人型四輪免許を取りに行った話

 人型『四輪』と呼ばれる(法律上の)車両は、基本的に変形機能を備えている。イメージとしては建築現場などに据え付けられる大きなクレーンが近いかもしれない。

 その能力を発揮できる場所までは四輪を転がして移動するので、人型の所以でもある二手二足の姿を公道上で見ることはまず無い、というか許されていない。

 通り抜けられない高さの小さなトンネルだったり、そもそも他の(一般的な四輪車などの)車両を踏み潰したり、つまづいて転んでしまうなどの事故が想定されるから、というのが理由だ。

 ——そういった車両に関しての法規などを学ぶのが合宿の序盤で、これは他の免許を受けていたとしても受けなければならない。

 もっとも、他の免許を受けている場合はその分の学科は免除される。

 そしてシミュレーターで操作の基本を学び、晴れて実車に乗れるのは合宿が始まってから四日目の午後だった。

 とはいえ、最初から人型の操作をさせてもらえるわけでは無く、まずは四輪の状態で合宿場内のコースを周回するだけだ。
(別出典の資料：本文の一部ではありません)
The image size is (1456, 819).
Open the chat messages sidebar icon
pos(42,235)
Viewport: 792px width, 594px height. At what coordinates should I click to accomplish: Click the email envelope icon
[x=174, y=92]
 曰く「四輪自動車とは異なる操作があるから」という事だが、基本的にはハンドルを両手で握り、左右の足でブレーキとアクセルを踏むので大して違うとは感じなかった。

 四輪免許が無い人はその分の教習が必要となるため、多くの人型四輪免許の合宿参加者は四輪免許所持者に限定される(流石に一ヶ月かそれ以上のまとまった期間を免許取得に費やせる人はほぼ居ないであろうし)。

 運転席は周囲が透明な強化樹脂で囲まれている場合が殆どで、少しショベルカーなどに似ている。

 人型時の操作も兼ねるため、ハンドルは左右に向かい合う半円状に分かれている。足元のペダルはブレーキとアクセルで、これは一般的な四輪車と大差ない。

 他には人型時の制御用にレバーやボタンが幾つかあるが、基本的に細かい操作は自動制御なのであまり頻繁に使うものではないらしい。

 四輪形態での外観は、人間が正座したまま上体を反らした形に似ている。

 タイヤは膝にあたる部分、それと肩にあたる部分のそれぞれ左右に据え付けられている。

 重心が一般的な四輪車のそれとは異なるのか、独特の挙動に慣れるまでには少しかかった。

 そうして二週間ほどの合宿も後半に入ろうかという日、ついに念願の人型形態を操作する日を迎える。